Rodin's "The Thinker"Today, I noticed on TV an ad for a new dating site called ChristianMingle.com.  In their ad, they displayed something that insinuated that once God puts his divinely ordained means of of pursuing his will in front of you (i.e. their website), the ball was in your court to follow through and discover the “will of God” in regards to your relationships (i.e. by using their website).  A fairly sneaky guilt trip/marketing campaign, if you ask me.

There has long been a kind of mystical fatalism in the American evangelical world about trying to unravel God’s will for a person’s life.  Especially in the realm of relationships.  We’ve all been set on a quest for the “The One” (all Matrix and Keanu Reeves jokes aside), or as Christian Mingle’s trademark blasts: Find God’s Match for You.  Now, there are indeed well-deserved considerations about divine sovereignty and human responsibility worthy of thought.  But the modest metaphysical pay grade of most Christians allows us a freedom that we too often neglect when it comes to making choices in life.

Burning bush experiences and definitive “still small voices” are the exception, not the rule, in Christian experience.  The leading of the Holy Spirit is usually about the basics of loving God and neighbor, obeying the clear teachings of the Bible, and making decisions based on biblical principles culled by studious, redeemed Christian reason.  Too often, instead, we are looking for justifications with as much emotional power as the way our current feelings happen to be inclined (emotions which are often clearly contrary to the will of God as revealed in Scripture).
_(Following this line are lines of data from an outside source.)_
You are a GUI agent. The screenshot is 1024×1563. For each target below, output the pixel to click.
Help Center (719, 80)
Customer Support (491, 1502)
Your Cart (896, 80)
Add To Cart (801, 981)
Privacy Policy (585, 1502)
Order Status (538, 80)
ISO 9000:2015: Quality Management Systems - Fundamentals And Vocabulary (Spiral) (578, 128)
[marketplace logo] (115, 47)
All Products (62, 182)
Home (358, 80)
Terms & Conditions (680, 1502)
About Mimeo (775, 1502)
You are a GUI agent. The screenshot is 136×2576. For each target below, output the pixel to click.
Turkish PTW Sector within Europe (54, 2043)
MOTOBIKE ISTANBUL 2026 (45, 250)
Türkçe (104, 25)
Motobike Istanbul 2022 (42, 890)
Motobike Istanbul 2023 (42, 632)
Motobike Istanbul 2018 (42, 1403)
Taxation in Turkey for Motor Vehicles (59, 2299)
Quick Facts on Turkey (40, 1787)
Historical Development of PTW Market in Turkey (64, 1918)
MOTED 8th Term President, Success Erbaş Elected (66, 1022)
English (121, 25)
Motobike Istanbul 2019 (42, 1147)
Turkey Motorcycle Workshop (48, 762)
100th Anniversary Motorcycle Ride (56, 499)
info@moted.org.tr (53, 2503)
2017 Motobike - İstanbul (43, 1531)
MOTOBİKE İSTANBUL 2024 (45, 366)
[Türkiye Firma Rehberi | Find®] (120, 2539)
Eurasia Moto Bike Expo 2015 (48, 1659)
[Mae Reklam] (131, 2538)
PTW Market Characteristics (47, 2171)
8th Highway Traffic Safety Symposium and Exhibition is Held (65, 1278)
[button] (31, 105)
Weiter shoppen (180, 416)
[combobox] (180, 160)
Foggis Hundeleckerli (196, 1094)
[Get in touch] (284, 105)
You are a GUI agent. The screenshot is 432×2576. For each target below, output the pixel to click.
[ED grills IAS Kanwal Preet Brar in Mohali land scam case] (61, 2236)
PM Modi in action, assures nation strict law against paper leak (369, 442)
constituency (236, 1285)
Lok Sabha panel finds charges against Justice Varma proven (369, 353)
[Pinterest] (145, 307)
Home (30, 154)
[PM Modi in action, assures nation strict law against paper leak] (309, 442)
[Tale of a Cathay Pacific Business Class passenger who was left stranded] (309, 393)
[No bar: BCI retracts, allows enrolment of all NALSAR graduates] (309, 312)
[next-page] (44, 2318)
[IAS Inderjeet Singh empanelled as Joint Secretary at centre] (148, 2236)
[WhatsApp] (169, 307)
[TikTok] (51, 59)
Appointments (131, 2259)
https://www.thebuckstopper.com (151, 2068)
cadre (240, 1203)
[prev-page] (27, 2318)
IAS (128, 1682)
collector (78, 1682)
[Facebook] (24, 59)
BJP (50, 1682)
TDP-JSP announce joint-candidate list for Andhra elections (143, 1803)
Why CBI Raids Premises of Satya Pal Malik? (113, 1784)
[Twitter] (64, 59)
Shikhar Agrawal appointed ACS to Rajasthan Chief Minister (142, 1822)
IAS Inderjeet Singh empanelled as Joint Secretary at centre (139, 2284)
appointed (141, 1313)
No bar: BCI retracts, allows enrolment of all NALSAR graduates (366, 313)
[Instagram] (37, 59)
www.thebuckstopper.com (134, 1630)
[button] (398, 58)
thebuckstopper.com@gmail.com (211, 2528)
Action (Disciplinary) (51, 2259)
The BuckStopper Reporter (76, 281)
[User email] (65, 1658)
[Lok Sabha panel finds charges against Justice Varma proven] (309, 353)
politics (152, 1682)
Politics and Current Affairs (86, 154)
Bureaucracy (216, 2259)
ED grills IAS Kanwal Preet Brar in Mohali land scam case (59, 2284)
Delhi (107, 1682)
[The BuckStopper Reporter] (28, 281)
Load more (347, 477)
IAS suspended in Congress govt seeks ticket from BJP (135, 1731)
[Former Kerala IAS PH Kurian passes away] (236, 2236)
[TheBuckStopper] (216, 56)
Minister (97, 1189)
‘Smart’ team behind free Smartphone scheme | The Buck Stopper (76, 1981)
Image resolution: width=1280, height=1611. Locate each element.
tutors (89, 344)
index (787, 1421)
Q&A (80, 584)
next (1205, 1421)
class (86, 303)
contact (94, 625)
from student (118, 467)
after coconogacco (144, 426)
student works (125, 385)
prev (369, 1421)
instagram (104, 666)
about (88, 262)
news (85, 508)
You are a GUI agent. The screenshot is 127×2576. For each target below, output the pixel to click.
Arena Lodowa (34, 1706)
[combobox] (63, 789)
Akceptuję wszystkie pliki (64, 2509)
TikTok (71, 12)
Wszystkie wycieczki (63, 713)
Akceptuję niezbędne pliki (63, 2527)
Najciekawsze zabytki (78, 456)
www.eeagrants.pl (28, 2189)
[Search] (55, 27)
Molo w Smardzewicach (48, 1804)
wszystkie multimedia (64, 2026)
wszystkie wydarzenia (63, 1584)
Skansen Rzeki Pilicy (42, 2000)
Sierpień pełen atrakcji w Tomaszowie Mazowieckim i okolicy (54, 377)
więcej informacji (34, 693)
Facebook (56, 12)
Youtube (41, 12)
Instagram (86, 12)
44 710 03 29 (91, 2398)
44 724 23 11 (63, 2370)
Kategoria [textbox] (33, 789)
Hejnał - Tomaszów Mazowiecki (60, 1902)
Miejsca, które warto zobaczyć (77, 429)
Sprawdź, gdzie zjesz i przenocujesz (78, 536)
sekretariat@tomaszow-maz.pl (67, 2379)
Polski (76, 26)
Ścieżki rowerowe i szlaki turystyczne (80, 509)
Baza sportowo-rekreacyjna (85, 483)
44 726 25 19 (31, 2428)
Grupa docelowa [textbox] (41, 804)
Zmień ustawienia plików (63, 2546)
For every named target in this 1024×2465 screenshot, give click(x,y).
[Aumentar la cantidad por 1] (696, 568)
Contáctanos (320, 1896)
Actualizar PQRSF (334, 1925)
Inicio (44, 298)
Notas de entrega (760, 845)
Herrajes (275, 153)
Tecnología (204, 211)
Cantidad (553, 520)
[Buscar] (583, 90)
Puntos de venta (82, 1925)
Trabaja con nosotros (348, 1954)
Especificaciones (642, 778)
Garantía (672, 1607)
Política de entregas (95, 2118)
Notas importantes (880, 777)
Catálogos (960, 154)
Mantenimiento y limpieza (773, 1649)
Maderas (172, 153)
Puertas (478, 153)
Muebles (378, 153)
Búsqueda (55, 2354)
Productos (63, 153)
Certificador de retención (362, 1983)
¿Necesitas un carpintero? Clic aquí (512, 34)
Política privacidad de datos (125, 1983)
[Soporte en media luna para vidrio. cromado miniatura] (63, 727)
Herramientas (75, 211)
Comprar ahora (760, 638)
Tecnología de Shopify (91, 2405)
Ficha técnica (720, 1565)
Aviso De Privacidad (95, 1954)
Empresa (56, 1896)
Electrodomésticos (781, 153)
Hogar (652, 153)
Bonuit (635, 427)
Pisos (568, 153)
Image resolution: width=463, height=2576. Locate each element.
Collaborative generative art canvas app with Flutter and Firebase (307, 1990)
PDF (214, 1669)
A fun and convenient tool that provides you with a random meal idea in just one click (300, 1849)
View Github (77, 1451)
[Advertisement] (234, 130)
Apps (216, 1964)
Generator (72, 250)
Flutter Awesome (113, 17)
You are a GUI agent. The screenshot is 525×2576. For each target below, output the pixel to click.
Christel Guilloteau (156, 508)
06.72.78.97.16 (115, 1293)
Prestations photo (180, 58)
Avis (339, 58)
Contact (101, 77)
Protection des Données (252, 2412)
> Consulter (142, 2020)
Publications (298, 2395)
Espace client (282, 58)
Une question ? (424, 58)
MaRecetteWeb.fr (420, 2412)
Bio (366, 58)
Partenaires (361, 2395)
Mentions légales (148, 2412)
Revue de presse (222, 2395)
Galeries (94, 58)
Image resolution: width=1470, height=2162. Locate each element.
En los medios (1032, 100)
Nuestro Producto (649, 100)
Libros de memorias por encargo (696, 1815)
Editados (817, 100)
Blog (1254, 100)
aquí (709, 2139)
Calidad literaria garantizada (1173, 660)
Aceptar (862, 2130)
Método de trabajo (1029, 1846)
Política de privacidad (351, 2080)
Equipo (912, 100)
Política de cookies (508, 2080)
What we really need is wisdom!  And wisdom is about thought and obedience, not signs and wonders.  In life, we have freedom as Christians to make choices.  Not every decision we make is vital to the big picture of God’s will (“Should I wash the dishes now or at half past, Lord?”).  Love is our motivation, the teaching of the Bible is our command, wisdom is our confidante, and the community of God’s faithful is always available to help us discern.  And if we are clearly going down the wrong path, the Holy Spirit is capable enough to get our attention to stop us, and strong enough to handle our mistakes if we ignore him.

So don’t let smooth marketing guilt trip you.  God loves you too much than to leave his will veiled in the wishy-washiness of feelings and sporadic supernatural phenomena.  His will is found clearly in Christ and the scriptural testimony that points to him, and your part is to trust the gifts God has already put at your fingertips and make decisions in an manner that glorifies him.